Locate each line of the data below that contains the word "icon", treating uppercase and lowercase as different, and copy those lines out.
**** Records
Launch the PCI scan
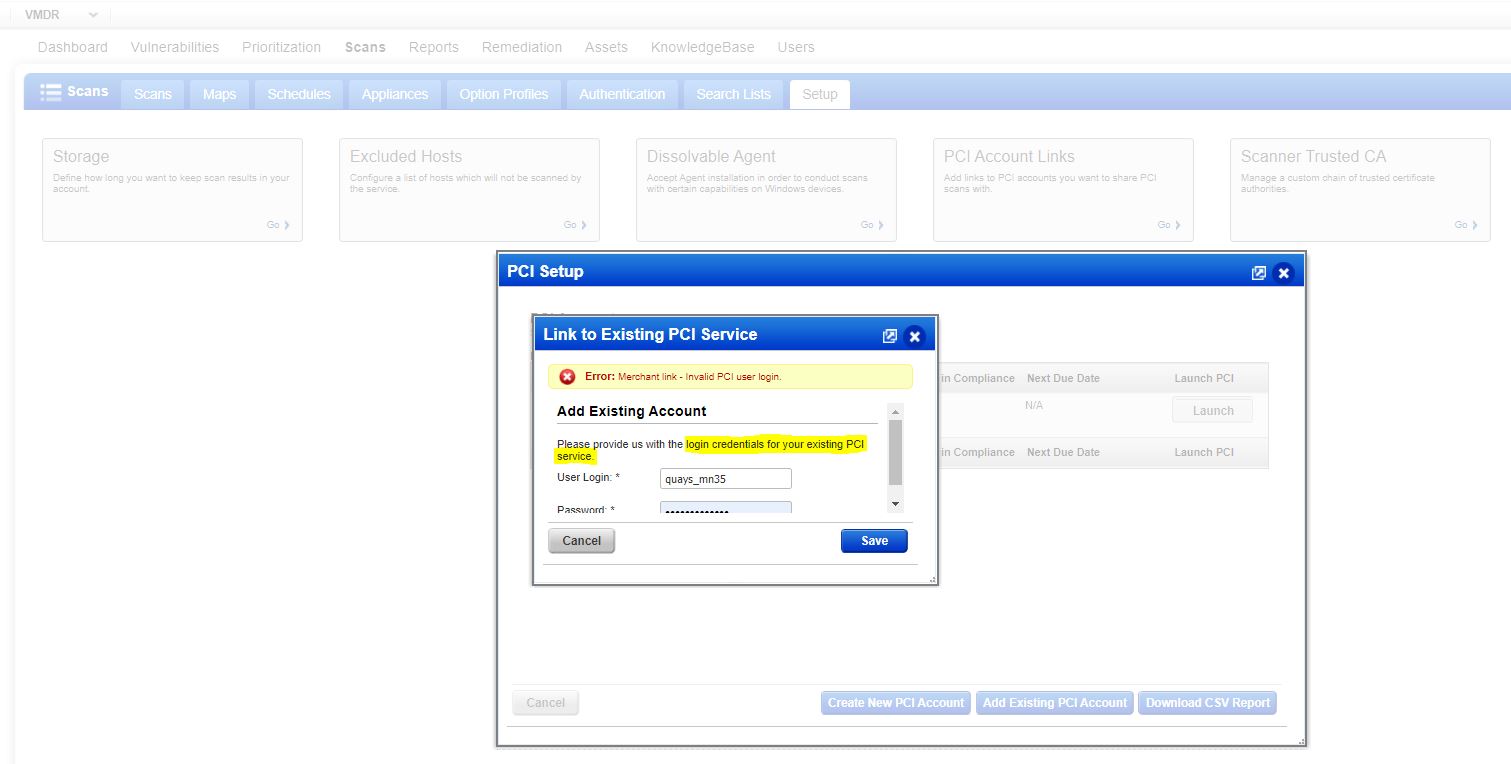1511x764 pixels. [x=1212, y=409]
********
**** Records
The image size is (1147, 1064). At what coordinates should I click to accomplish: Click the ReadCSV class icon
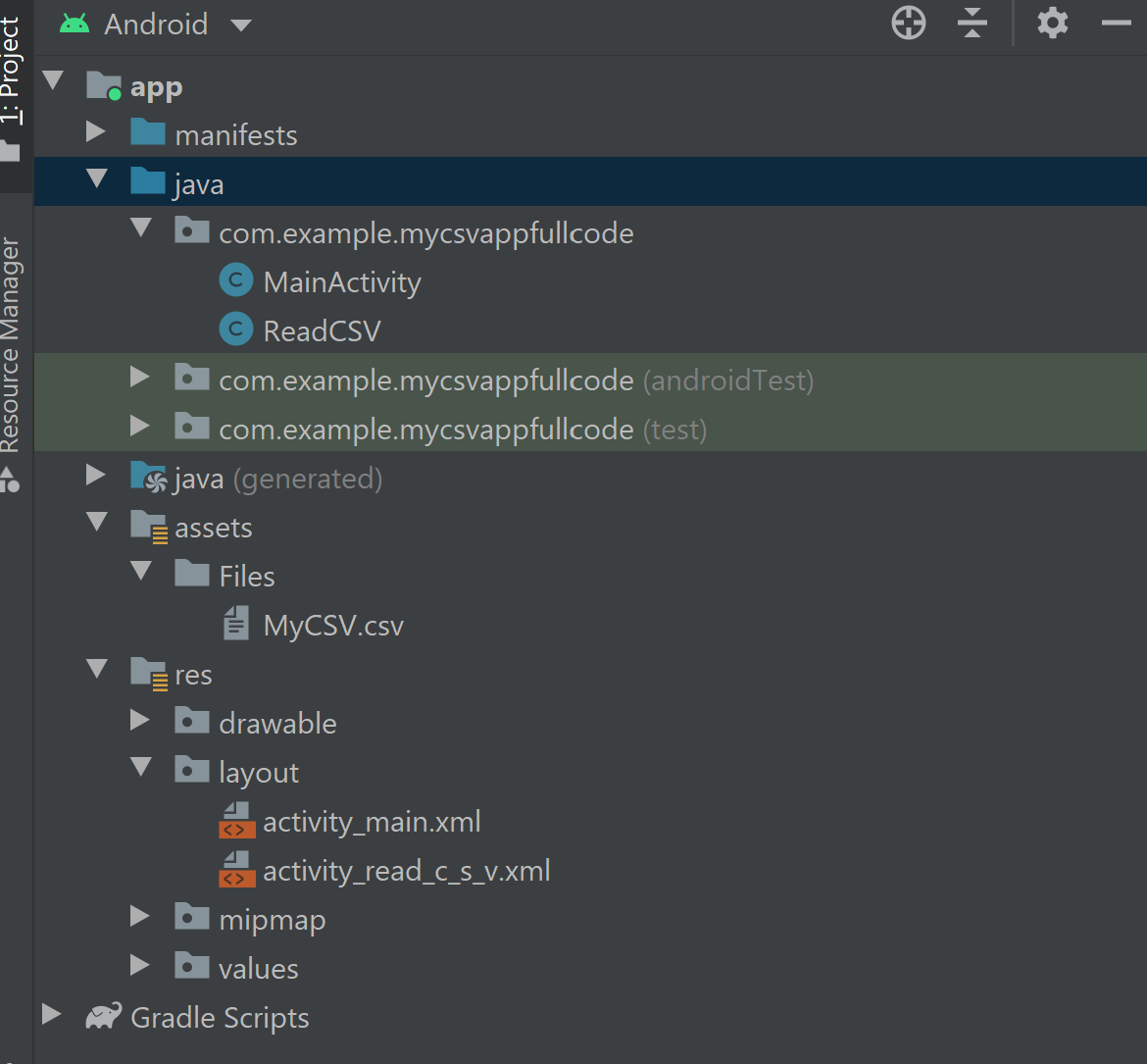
********
**** Records
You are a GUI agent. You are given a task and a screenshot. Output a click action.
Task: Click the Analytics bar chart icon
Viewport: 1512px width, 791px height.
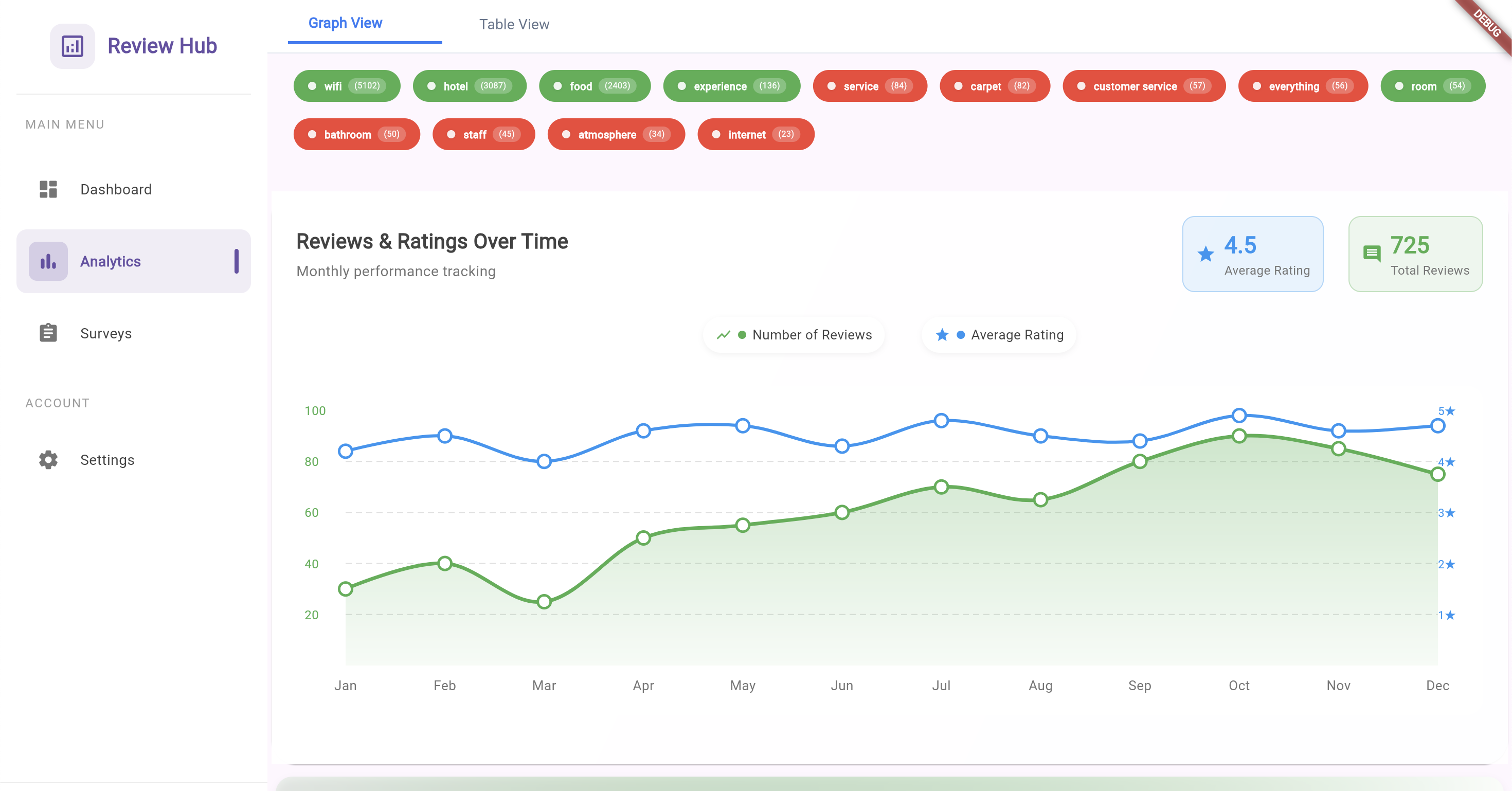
********
> Solution to this task:
The image size is (1147, 1064). At what coordinates should I click to accomplish: Click the ReadCSV class icon
Task: Click the Analytics bar chart icon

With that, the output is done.